HC Deb 29 June 1983 vol 44 cc560-1
2. Mr. Arnold

asked the Secretary of Trade and Industry if he will make a statement about the future of regional policy.

The Minister of State, Department of Trade and Industry (Mr. Norman Lamont)

The Government are reviewing regional policy. Officials made a first report early in the year. We asked them to do further work. When they report, we will wish to consider carefully what changes might be made. We will make a statement in due course.

Mr. Arnold

Does my hon. Friend agree that regional policy now distorts competition and that there is clear evidence of serious anomolies, particularly in Greater Manchester? Does he agree also that we need a fundamental review of the aims and objectives, to get rid of those difficulties?

Mr. Lamont

I agree with my hon. Friend that regional policy has had a distorting effect in many cases. That is why one of the first things that we did in the last Parliament was to reduce the area of the country covered by regional policy from 44 per cent. of the population to 27 per cent. [HON. MEMBERS: "Not enough."] Some of my hon. Friends say that that is not enough. We are now considering further changes in regional policy. I assure my hon. Friend that the review is fundamental and considers the issues from the point of view not just of the regions but of the impact of the policy on the national economy.

Mr. Loyden

Is the Minister aware of the devastating effect that the Government's policy has had on employment in Liverpool and Merseyside?
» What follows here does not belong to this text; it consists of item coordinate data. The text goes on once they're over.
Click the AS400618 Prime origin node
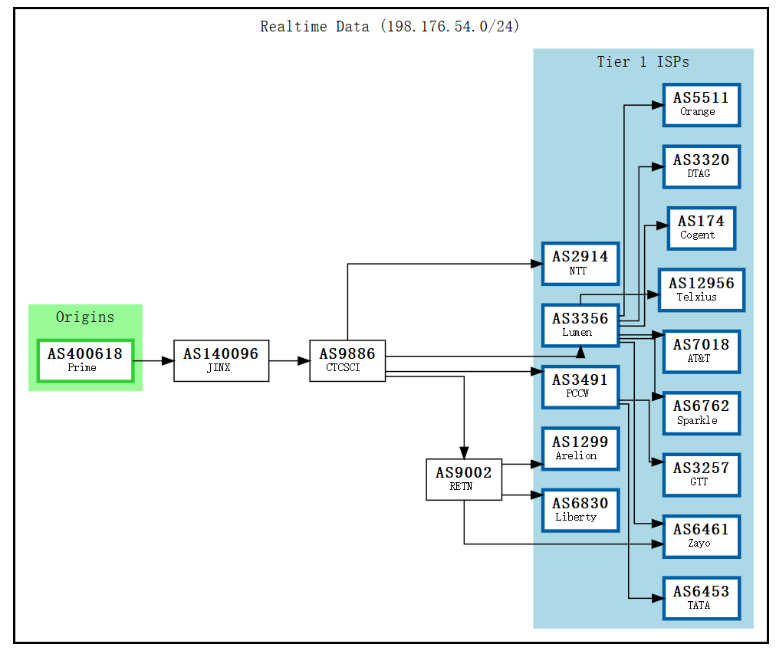[85, 360]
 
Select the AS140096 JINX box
[221, 360]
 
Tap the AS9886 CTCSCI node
[347, 360]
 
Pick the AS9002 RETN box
[464, 479]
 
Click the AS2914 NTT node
[580, 263]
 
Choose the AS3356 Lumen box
[580, 325]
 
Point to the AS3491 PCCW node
[580, 386]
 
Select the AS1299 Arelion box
[580, 449]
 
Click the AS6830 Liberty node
[580, 510]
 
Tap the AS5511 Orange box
[701, 105]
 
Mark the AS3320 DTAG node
[701, 166]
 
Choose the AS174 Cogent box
[701, 228]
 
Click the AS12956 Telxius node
[701, 290]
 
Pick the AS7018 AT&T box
[701, 351]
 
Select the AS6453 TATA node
[701, 598]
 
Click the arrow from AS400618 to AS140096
[153, 360]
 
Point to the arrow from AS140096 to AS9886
[289, 360]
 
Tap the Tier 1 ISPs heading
[643, 62]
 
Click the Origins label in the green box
[85, 317]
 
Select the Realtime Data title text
[390, 27]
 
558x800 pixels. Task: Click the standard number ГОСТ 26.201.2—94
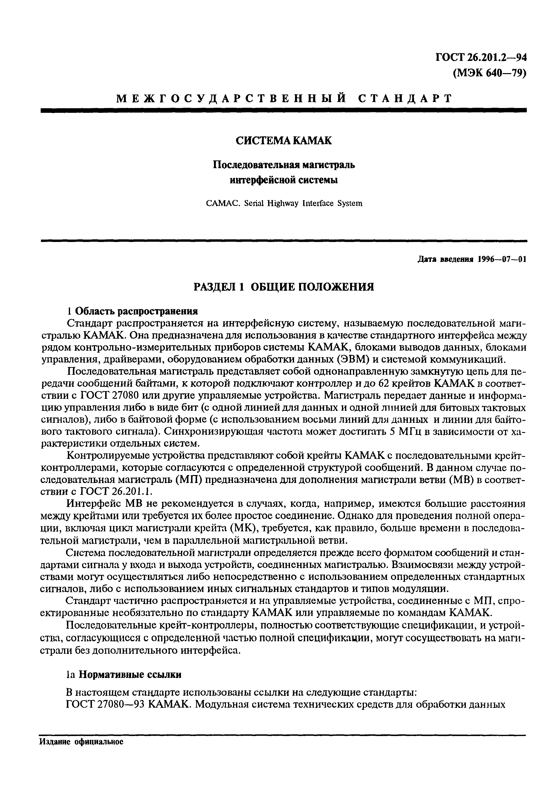pyautogui.click(x=481, y=58)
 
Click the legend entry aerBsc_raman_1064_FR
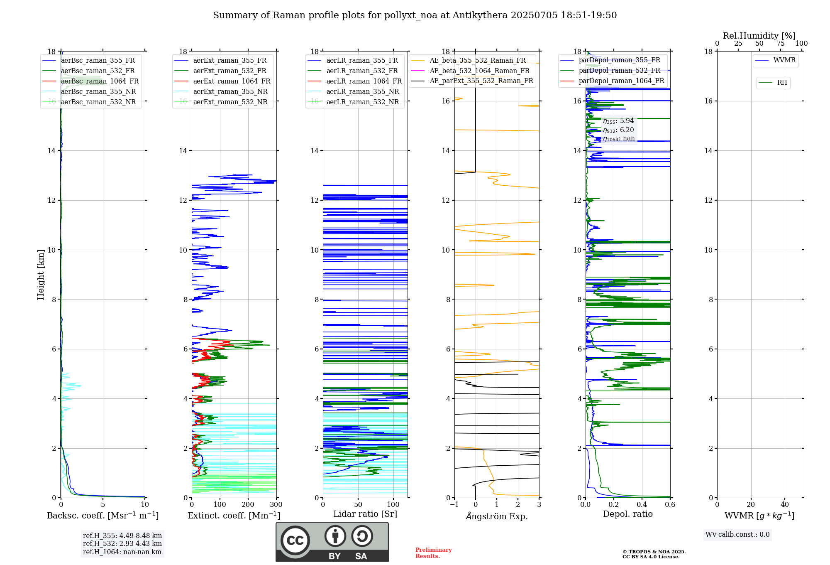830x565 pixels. (x=100, y=81)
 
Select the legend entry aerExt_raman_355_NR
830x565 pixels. (x=230, y=92)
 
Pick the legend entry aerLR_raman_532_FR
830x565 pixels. (x=362, y=71)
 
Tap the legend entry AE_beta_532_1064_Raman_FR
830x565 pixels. (x=479, y=71)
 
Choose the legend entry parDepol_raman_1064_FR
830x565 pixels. (x=621, y=81)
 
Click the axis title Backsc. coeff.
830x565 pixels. (x=103, y=516)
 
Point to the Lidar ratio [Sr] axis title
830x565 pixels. (x=365, y=514)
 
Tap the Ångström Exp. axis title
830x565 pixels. (x=497, y=516)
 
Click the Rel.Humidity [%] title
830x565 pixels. (x=759, y=36)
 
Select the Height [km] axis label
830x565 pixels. (x=41, y=275)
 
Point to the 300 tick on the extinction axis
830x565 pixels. (x=276, y=505)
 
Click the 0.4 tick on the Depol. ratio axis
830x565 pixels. (x=642, y=505)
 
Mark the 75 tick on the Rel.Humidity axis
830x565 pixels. (x=780, y=44)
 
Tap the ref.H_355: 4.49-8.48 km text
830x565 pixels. (x=122, y=536)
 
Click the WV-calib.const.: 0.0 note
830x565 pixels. (x=737, y=535)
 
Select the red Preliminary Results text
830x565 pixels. (x=433, y=553)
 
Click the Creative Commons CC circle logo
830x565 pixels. (x=295, y=540)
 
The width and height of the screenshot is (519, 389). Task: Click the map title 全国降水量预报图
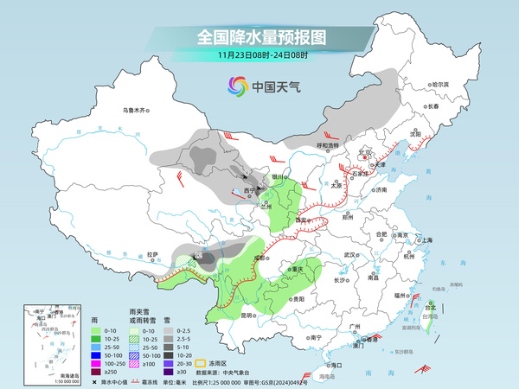click(260, 37)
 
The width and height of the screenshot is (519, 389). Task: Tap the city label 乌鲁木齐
click(137, 110)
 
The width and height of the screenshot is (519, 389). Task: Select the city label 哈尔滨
click(440, 84)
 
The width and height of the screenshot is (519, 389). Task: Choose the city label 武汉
click(349, 255)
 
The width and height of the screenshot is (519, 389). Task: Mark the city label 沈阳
click(416, 135)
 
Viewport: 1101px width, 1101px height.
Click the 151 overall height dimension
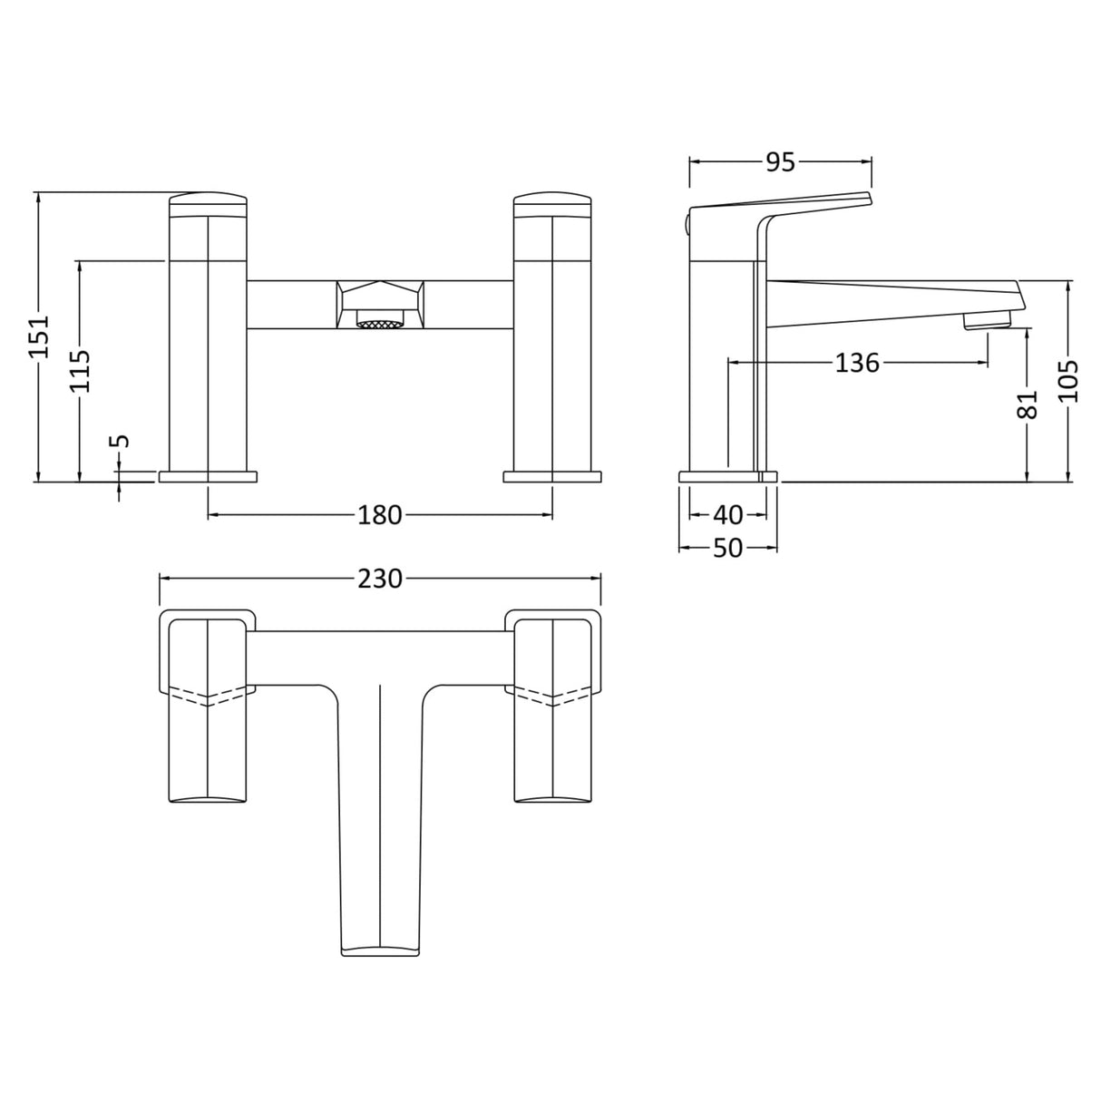click(39, 336)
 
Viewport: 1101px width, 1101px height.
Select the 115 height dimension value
click(81, 370)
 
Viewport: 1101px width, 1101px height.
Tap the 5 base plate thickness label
click(120, 442)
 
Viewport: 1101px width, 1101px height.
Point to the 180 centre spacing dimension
click(379, 515)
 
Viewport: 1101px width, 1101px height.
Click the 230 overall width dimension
click(379, 579)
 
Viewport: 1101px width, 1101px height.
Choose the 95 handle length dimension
click(780, 162)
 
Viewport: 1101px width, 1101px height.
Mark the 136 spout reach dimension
click(856, 363)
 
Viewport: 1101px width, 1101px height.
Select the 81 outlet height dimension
click(1028, 404)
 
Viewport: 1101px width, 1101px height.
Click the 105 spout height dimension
click(1069, 381)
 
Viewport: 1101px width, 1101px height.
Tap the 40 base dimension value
click(727, 515)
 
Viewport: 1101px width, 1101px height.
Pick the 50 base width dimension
click(727, 548)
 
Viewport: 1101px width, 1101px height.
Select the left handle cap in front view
click(209, 203)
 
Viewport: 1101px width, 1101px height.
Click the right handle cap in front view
click(552, 203)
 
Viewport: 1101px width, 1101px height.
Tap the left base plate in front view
click(209, 476)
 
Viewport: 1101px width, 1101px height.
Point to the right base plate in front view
click(552, 476)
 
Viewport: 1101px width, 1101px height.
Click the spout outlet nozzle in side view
click(987, 320)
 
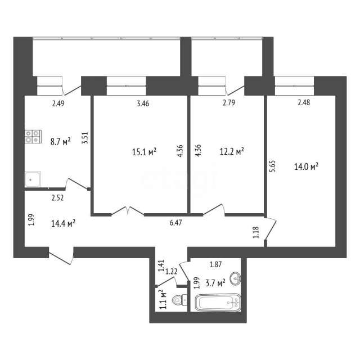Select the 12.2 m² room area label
click(232, 151)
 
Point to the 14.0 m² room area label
click(307, 166)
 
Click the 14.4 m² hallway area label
click(64, 223)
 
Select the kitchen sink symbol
click(32, 179)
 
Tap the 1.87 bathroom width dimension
click(215, 264)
When will the Secretary of State make a statement to the House on when the Government will do something to deal with the collapse of industry on Merseyside and the destruction of jobs?

Mr. Lamont

Merseyside is an example of the expenditure of large sums of money by the Government, but that has not solved its problems. A large amount of Government aid has been injected into the area. The Merseyside task force and its approach are matters for the Secretary of State for the Environment.

Mr. Silvester

Does my hon. Friend recognise that in any radical approach to this problem he must consider the impact of expenditure by Departments other than his own? Will he assure me that those Departments are included in this review?

Mr. Lamont

I give that assurance to my hon. Friend. The interface between my Department and the Department of the Environment is one of our major concerns. The inner cities programme has an enormous impact on regional policy. That is one of the major points that we have in mind.

Mrs. Renée Short

Is the Minister aware of the acute difficulties that we in the west midlands have faced since 1979? Does he realise that in my constituency there is almost 20 per cent. unemployment and that redundancies are being declared every week? What does he intend to do to see that industry in the west midlands is rejuvenated and that the old factories that have disappeared are replaced by new industries? What does the Minister plan to do to co-operate with the local authorities, which can do much to stimulate jobs in the area?

Mr. Lamont

First, we have removed the penalty that was levied on the west midlands by the IDCs. By removing those restrictions we are helping the west midlands. We have also put enormous sums of money into that area, via the help given to British Leyland and the areospace industry. A lot of money has gone into the west midlands. As the hon. Lady also knows, the Under-Secretary of State, my hon. Friend the Member for Coventry, South-West (Mr. Butcher) has been given special responsibility in the west midlands. He is having discussions with the CBI and local businesses about the way in which our national schemes of assistance can be deployed to great advantage in the west midlands. The best thing that local authorities, especially Labour-controlled local authorities can do is to keep their rates down.

Mr. Bill Walker

When my hon. Friend considers changes in policy, will he bear in mind the problems of the rural areas, where the small business is the only employer left? Does he agree that we must ensure that small businesses continue to provide employment in the sparsely populated areas?

Mr. Lamont

Of course I shall bear that in mind. The activities of COSIRA, which are specifically geared to the problems of rural areas, are important.

Mr. Orme

What will the Minister do for the regions? Every region in the United Kingdom is suffering from the Government's overall economic policy. With unemployment rising, what does the Minister plan to do?

Mr. Lamont

If the right hon. Gentleman is suggesting that spending bigger and bigger sums on regional policy is the way to tackle unemployment, he is grievously mistaken. We are already spending nearly £800 million on regional policy. Our view is that that sum of money must be spent much more effectively, and with much more discrimination. The way to deal with unemployment is to keep inflation and interest rates down, and to keep Government spending under control.